::: Dataset extract
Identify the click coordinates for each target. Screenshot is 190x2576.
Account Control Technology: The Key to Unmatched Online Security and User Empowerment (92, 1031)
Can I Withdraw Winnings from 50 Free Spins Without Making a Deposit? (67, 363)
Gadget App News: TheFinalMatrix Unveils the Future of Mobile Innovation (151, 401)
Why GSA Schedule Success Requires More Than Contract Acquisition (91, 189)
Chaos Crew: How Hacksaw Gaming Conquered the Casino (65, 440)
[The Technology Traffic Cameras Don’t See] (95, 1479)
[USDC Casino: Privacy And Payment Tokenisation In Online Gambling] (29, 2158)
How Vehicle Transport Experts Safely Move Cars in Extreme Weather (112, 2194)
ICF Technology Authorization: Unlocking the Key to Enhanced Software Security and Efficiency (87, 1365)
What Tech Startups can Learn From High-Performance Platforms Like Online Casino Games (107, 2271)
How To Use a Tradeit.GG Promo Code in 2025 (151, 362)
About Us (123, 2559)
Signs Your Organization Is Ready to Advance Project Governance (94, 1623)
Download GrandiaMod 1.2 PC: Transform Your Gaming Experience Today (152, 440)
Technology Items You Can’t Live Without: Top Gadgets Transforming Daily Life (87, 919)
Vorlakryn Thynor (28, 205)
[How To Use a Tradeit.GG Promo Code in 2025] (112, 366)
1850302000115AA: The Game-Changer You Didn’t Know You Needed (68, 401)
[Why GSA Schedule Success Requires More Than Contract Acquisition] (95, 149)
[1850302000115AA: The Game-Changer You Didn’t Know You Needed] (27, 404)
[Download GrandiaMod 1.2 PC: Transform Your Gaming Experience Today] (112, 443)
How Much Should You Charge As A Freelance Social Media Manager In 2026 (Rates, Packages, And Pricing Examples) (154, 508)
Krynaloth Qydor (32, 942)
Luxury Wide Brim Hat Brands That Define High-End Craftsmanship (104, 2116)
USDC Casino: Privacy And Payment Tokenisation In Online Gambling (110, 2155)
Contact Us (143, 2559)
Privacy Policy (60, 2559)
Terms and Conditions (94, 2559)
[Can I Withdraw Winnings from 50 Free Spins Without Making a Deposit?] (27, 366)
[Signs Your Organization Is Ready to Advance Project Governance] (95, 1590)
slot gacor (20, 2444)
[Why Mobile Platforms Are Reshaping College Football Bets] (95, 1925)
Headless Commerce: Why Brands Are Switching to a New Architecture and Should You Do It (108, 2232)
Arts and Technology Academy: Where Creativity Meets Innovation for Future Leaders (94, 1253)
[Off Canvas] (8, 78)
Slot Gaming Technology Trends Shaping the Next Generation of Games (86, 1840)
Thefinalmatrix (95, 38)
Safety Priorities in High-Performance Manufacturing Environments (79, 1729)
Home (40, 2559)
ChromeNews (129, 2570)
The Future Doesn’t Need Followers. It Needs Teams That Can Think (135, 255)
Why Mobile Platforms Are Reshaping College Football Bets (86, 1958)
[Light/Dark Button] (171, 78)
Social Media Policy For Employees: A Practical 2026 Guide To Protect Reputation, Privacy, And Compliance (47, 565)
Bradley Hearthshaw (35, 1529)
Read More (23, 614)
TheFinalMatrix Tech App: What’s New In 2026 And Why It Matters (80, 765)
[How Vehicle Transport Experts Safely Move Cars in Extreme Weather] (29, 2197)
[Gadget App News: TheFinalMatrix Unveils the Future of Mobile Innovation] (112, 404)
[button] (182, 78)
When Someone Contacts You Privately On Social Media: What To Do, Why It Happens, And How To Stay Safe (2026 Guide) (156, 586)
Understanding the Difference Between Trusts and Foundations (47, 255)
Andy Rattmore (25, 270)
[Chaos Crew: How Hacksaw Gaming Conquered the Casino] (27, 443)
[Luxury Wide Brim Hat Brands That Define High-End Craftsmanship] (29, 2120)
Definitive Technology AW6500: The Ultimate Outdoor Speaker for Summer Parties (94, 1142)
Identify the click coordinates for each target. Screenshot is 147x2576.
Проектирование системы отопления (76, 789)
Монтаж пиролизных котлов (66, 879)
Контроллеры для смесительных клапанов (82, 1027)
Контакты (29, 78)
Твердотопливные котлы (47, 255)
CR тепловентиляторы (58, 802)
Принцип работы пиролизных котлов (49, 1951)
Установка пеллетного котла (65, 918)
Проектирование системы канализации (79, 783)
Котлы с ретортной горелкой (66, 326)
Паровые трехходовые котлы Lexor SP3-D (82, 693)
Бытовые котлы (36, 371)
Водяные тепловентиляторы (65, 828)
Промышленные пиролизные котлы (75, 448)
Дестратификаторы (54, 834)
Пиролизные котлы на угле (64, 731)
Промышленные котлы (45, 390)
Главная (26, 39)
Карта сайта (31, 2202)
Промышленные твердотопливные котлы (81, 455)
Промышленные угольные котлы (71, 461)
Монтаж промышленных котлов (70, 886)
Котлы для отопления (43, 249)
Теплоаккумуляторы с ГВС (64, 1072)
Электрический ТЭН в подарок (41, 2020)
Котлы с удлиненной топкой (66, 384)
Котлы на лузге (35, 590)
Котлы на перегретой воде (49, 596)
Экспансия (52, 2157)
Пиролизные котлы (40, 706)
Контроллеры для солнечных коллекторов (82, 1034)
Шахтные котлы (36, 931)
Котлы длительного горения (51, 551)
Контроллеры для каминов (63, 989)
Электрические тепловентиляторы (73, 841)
::::::
▶ **Required action**:
Of the lines above, output exactly those from the line bearing "Home (40, 2559)" through the line bearing "TheFinalMatrix Tech App: What’s", inclusive.

▶ **Response to this task**:
Home (40, 2559)
ChromeNews (129, 2570)
The Future Doesn’t Need Followers. It Needs Teams That Can Think (135, 255)
Why Mobile Platforms Are Reshaping College Football Bets (86, 1958)
[Light/Dark Button] (171, 78)
Social Media Policy For Employees: A Practical 2026 Guide To Protect Reputation, Privacy, And Compliance (47, 565)
Bradley Hearthshaw (35, 1529)
Read More (23, 614)
TheFinalMatrix Tech App: What’s New In 2026 And Why It Matters (80, 765)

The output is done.